I guess as a group of women we are fairly typical. We range in age from 55 to 66 to me, the oldest at 77. Two of us are divorced and one is quite recently widowed. We all still work for ourselves which gives the necessary flexibility and funds. I have been friends with one of my holiday companions for over thirty years, but the younger one I met at Heathrow for our departing flight. We are all quite different but that has worked as an advantage rather than the opposite. For instance, the others tend to start early (larks!) and like to do lots of exploring and trips, and one turns into a pumpkin at about 9.30 pm. I slowly emerge in the mornings, prefer to read and paint and am still going strong up to midnight when, fortunately, the non-pumpkin and I can watch a film or play a fiendish game of Scrabble, or do both.
Fortunately, we have largely agreed on most things including our accommodation and where we have stayed. The first week was in Soufriere in a very beautiful new villa high up in the lush green vegetation typical of the area. It was approached via a mile or so of rutted track over which we bounced in a large four-wheel drive SUV. Any thoughts of hiring a small car were quickly abandoned in favour of taxis for meals out and sightseeing. We had two very memorable meals overlooking the famous Pitons and the setting sun at Darsheen and The Mango Tree.

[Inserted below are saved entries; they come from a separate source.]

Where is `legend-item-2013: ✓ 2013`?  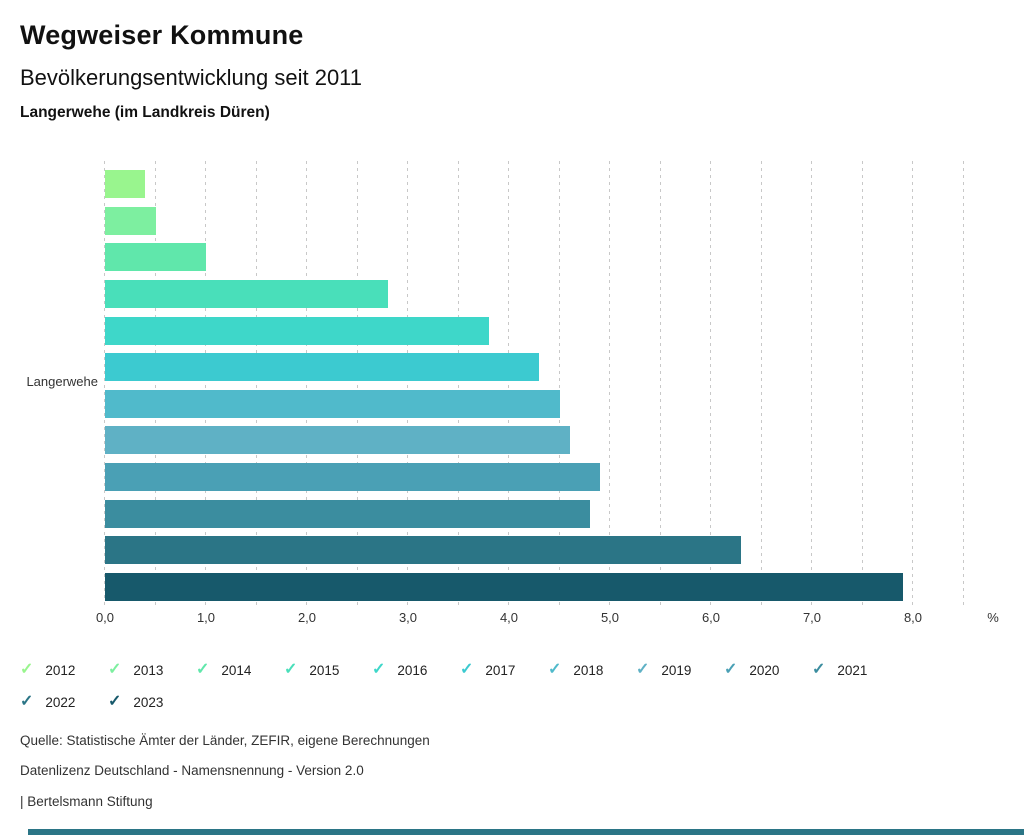 legend-item-2013: ✓ 2013 is located at coordinates (152, 670).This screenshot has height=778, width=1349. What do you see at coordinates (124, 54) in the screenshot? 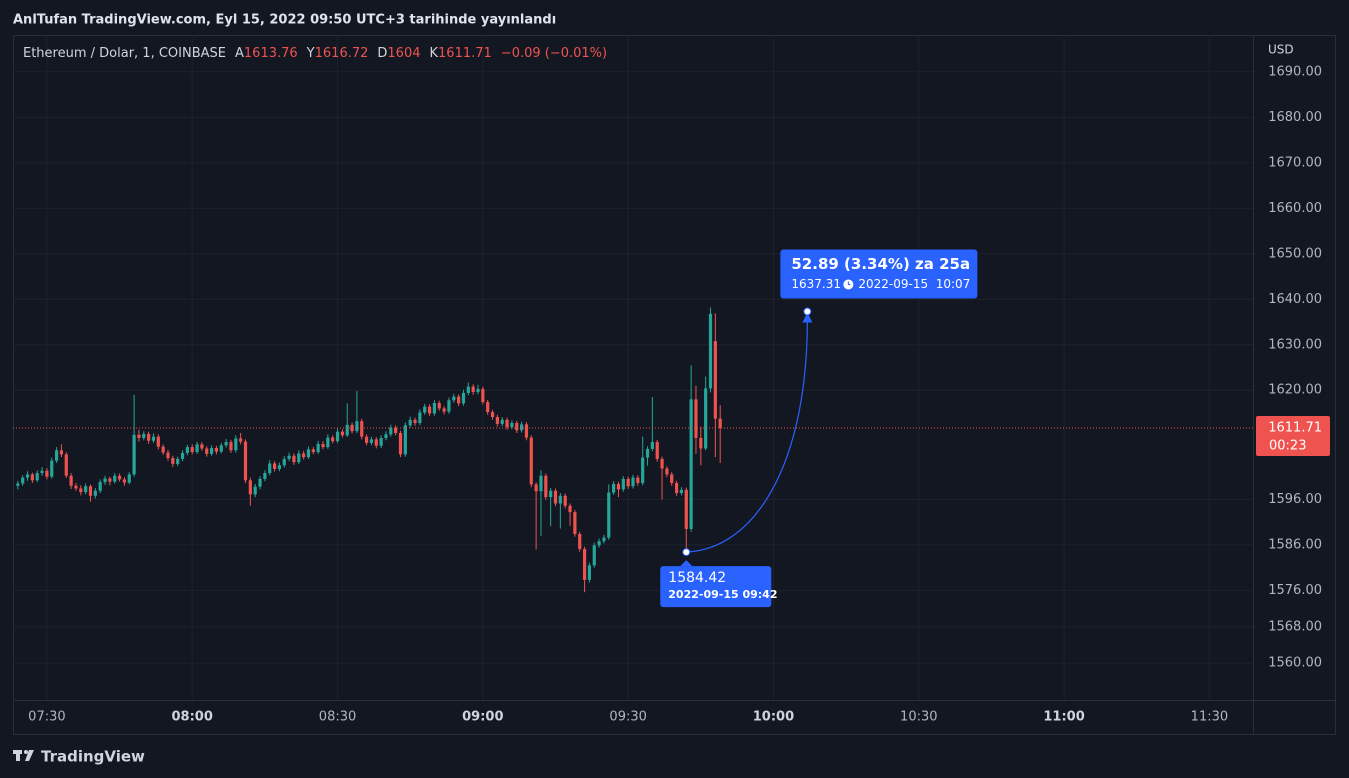
I see `symbol-title: Ethereum / Dolar, 1, COINBASE` at bounding box center [124, 54].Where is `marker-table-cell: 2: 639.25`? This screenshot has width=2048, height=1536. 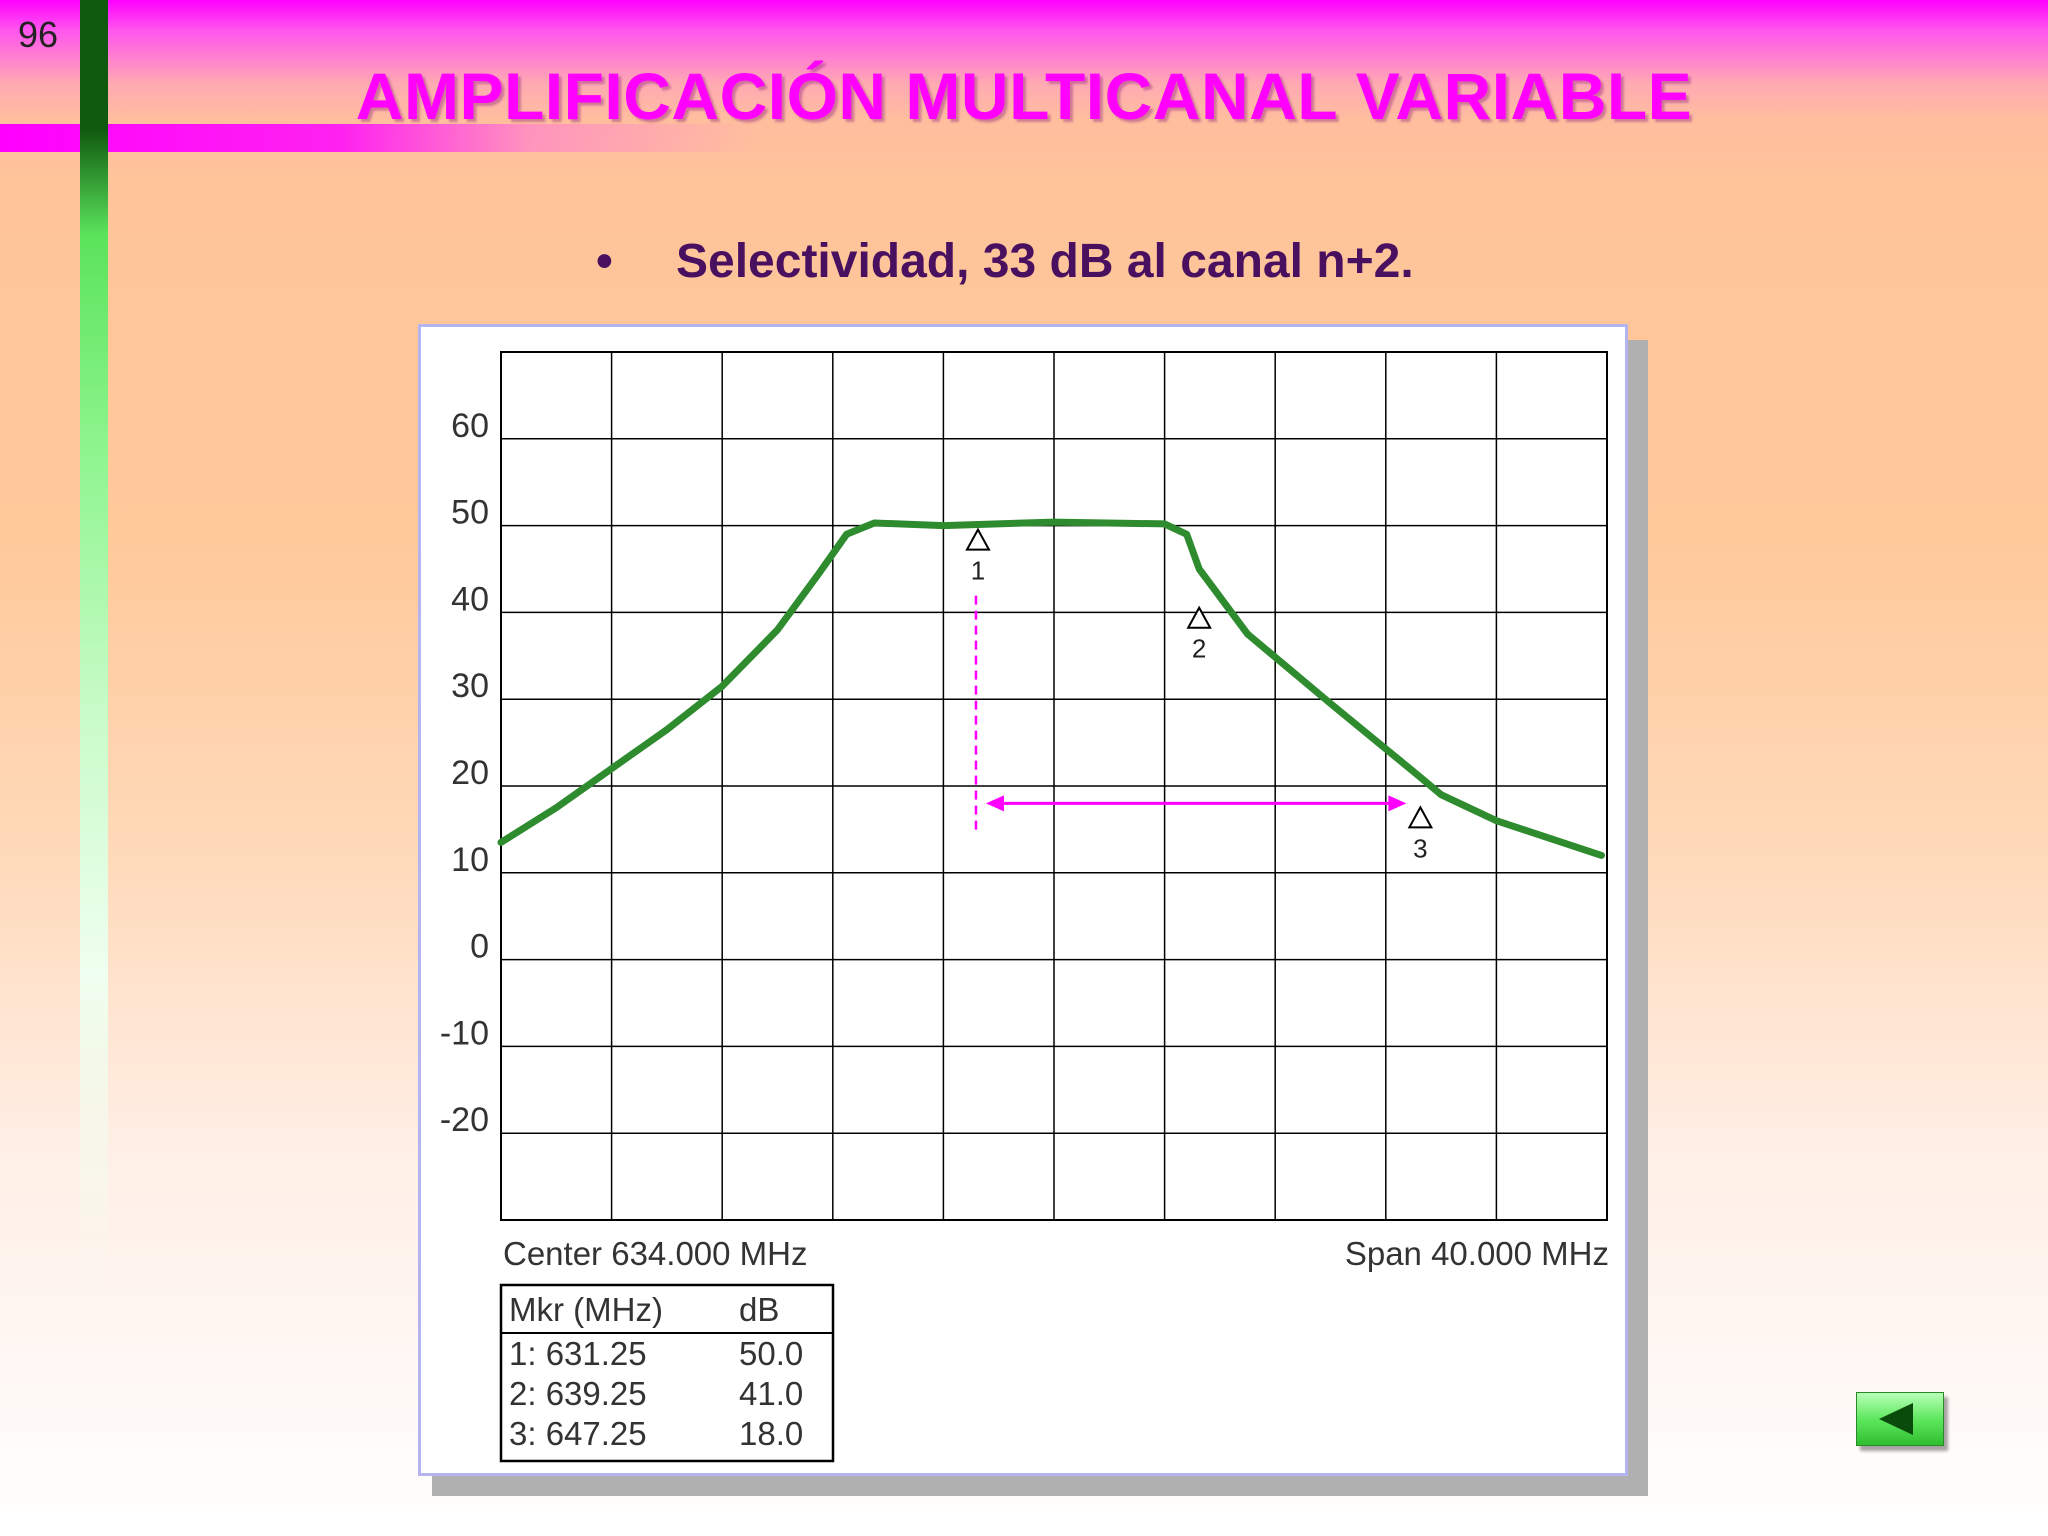 marker-table-cell: 2: 639.25 is located at coordinates (578, 1394).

After a week we moved north to a villa overlooking the harbour at Rodney Bay. This has also been a great success and we have beautiful accommodation with large rooms on three floors all with generous balconies and a veranda where I am currently writing this. Shopping in the local supermarkets has been a fun part of the trip as has catering for three women with very particular dietary requirements! We joked in the first week that a Venn diagram of our food preferences would only have about two or three items overlapping in the centre (mostly chocolate) which we would all eat. Sounds like a nightmare but it really isn’t and, believe it or not, the local Massy supermarket stocks a fair amount of Waitrose branded produce. The only thing we can’t seem to get is yoghurt that isn't a) flavoured b) low fat and c) full of sugar.
I started this overlooking Rodney Bay and am ending it overlooking my wintery Wimbledon garden. Back to earth and back to reality. But March and the promise of spring is only a week away and the days are slowly and noticeably lengthening once again. Having seen and experienced the warm sunshine on my skin for two weeks has made all the difference and underlined why it’s so beneficial to have a break from routine, to experience a different landscape and meet some delightful people who have made our stay both enjoyable and memorable.
This is the essence of what it means to ‘get away from it all’ even though we know that it is short-lived and essentially ephemeral. But, as a fridge magnet in our villa said “The sand may brush off and the tans may fade but the memories will last forever.” So trite yet so true.